Sakura no era un hombre paciente, nunca lo había sido, y ahora que por fin tenía a Hyde donde lo quería y había deseado por tanto tiempo no pudo contenerse. Sus cadera comenzó a moverse con fuerza contra su pequeño cuerpo, llegando siempre muy profundo, atacando sin parar el punto mas sensible de su cuerpo, enterrándose con fuerza como si quisiera llegar aun mas adentro aunque pareciera ya imposible, pues cada que llegaba a fondo no quedaba ni un pequeño espacio entre sus cuerpos. Poco a poco aceleró hasta alcanzar un ritmo que no dejaba ni respirar a Hyde el aire suficiente para seguir gimiendo y eso solo lo ponía peor. Quería hacerlo gritar, hacerlo llorar de placer como el mismo deseaba hacer al estar en el mismo cielo dentro de él.

Y lo estaba logrando.

Hyde ya no recordaba ni su nombre en esos momentos, sentía ese duro, grueso y caliente miembro dentro de su cuerpo moviéndose y arrancándole gritos de placer, la fricción de su entrepierna entre sus cuerpos solo hacía aun mejor todo. El delicioso dolor que le recorría la espalda y que terminaba en forma de sonidos en su garganta le excitaba mas. Maldito Sakura… sabía bien lo que le estaba haciendo.

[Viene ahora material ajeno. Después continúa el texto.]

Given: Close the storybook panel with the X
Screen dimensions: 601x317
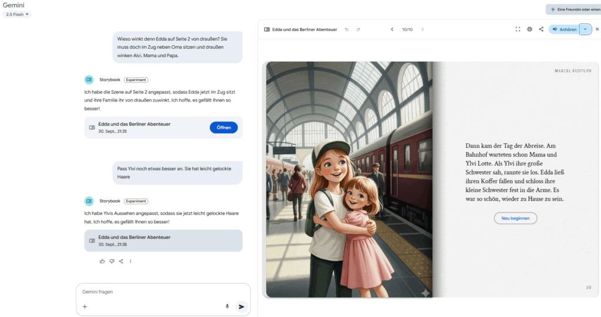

- Ahh Sakura hmm hazlo mas duro – pidió cuando ya no pudo resistirlo mas, no le importaba si después no podía caminar o levantarse, quería todo, necesitaba la intensidad, la fuerza, el deseo del otro. Quería sentir que lo había arrollado algo, Sabía que en ese poco tiempo que llevaban así ya se había hecho adicto. Era increíble, ni cuando había estado con chicas, en sus mas locas noches había sentido tanto placer, quería mas, mucho mas. Y Sakura estaba dándoselo comenzando a moverse con mucha mas fuerza que antes, su cuerpo usando toda la fuerza que poseía para impulsarse contra su interior.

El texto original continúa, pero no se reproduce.